Got a picnic in the Akorn early. Later more goodies. Gonna do baby backs, spares and country styles. Also will do some ABTs with peppers from my garden. I will update the pics as I go along.


----------



## CraigC (Aug 28, 2016)

Looks like a good start! Keep the pron coming. I did a spatchcocked chicken, with Lebanese style flavors on the Egg yesterday.


----------



## Paymaster (Aug 28, 2016)

Thanks CraigC!

The internal is at 155* and the rind has slipped. So, I removed the rind and added rub to the newly bare area. Now to get it to 205* internal. Ribs still to come.


----------



## Kayelle (Aug 28, 2016)

The food looks great but the view of that countryside of yours is stunning!! It must be such a pleasure to have that to look at.


----------



## PrincessFiona60 (Aug 28, 2016)

Yum  Looks loverly!!


----------



## Paymaster (Aug 28, 2016)

Kayelle said:


> The food looks great but the view of that countryside of yours is stunning!! It must be such a pleasure to have that to look at.

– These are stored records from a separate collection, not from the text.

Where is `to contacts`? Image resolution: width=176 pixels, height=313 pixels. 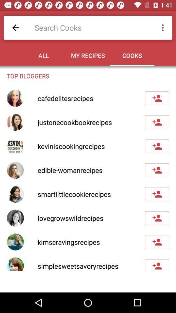
to contacts is located at coordinates (157, 146).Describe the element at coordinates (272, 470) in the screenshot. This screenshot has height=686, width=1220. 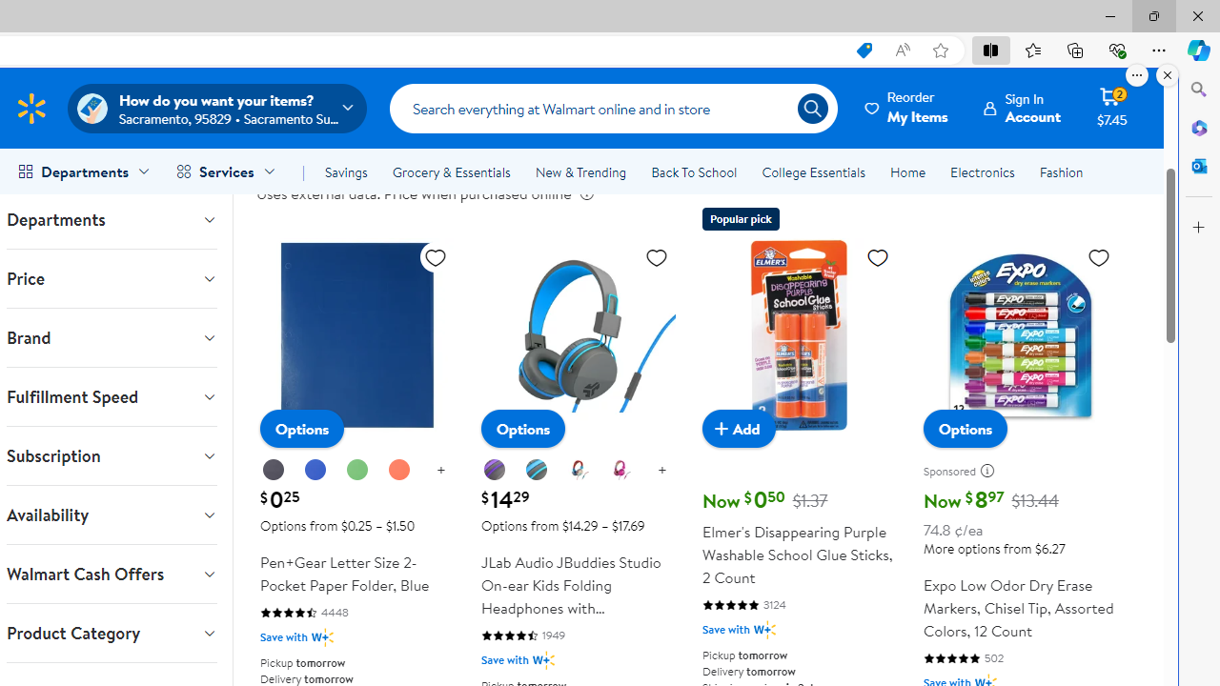
I see `'Black'` at that location.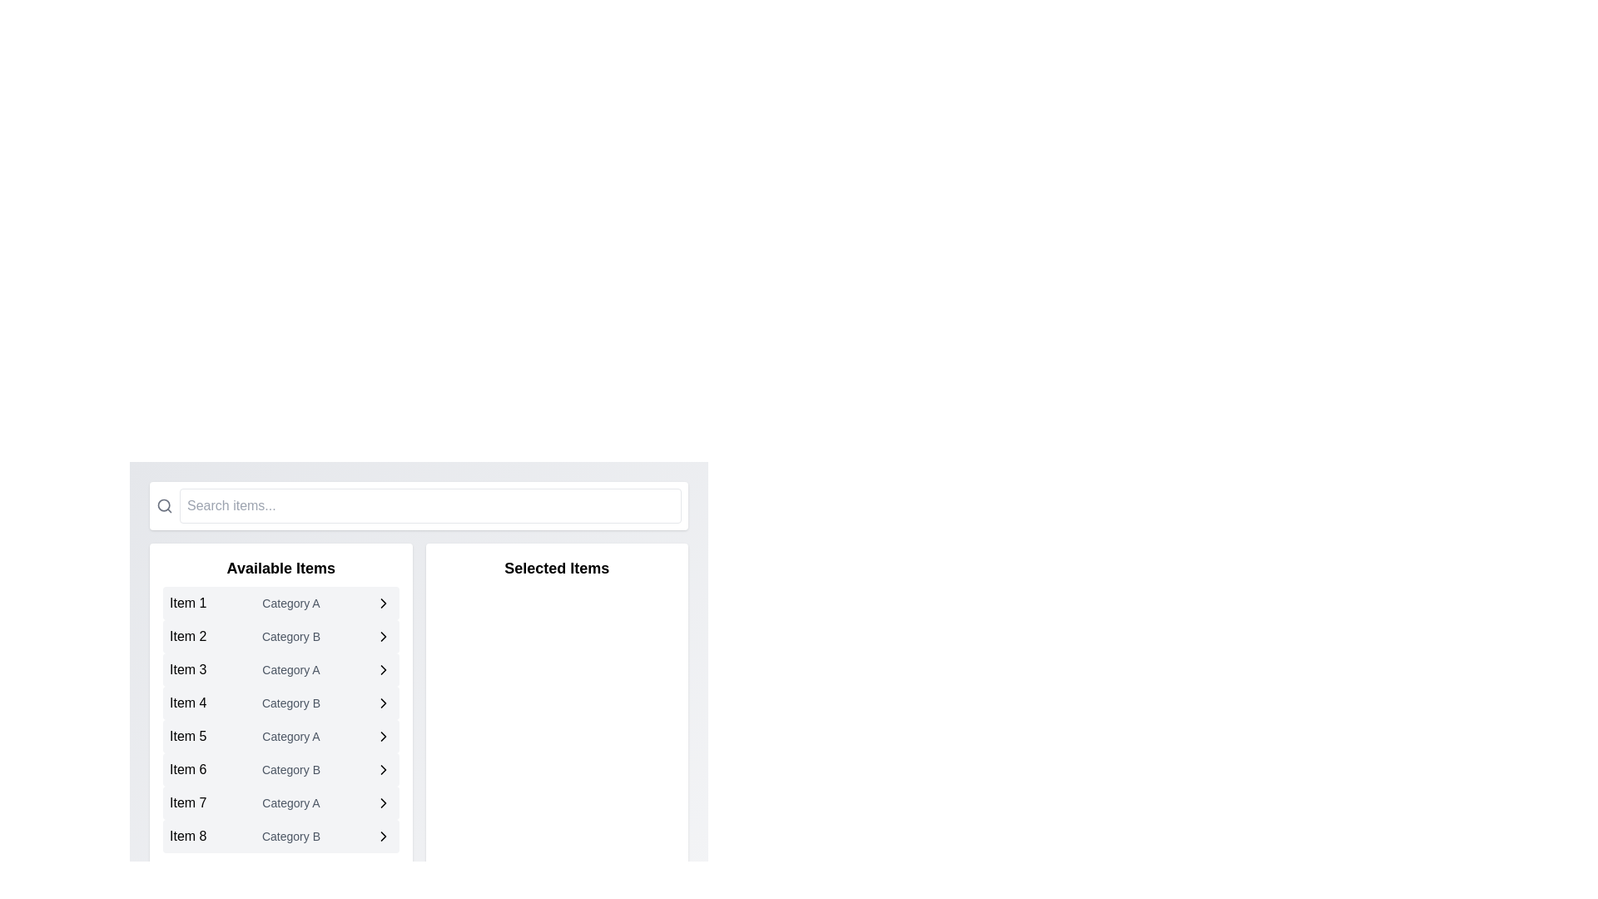 The width and height of the screenshot is (1598, 899). I want to click on the List Item displaying 'Item 5' with a secondary description 'Category A', so click(280, 735).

Thanks! I love it here. I get to listen to owls and coyotes most every night.



PrincessFiona60 said:


> Yum  Looks loverly!!



Thanks!
Ribs are on.


----------



## Dawgluver (Aug 28, 2016)

Paymaster, you just need to cut it out.  Looks absolutely drool-worthy.


----------



## Paymaster (Aug 28, 2016)

Thanks!

Picnic is done, country styles and ABT's are on. Bout to foil the ribs.


----------



## Cheryl J (Aug 28, 2016)

Paymaster.....dinner looks absolutely delicious and yes, that is a breathtaking view from your deck.


----------



## Paymaster (Aug 28, 2016)

Cheryl J said:


> Paymaster.....dinner looks absolutely delicious and yes, that is a breathtaking view from your deck.



Thank you!

This picnic is gonna be hard to hold off on till next week.


----------



## Paymaster (Aug 28, 2016)

Supper time!




Save​


----------



## PrincessFiona60 (Aug 29, 2016)

Wonderful....although I keep thinking of that picnic hanging around in the back of the fridge...


----------



## Paymaster (Aug 31, 2016)

Thanks everyone!

I got into the pulled pork from the picnic tonite. Sorry bout the poor pic quality.


----------



## PrincessFiona60 (Sep 1, 2016)

Wish we had Smellovision or Tastorama...


----------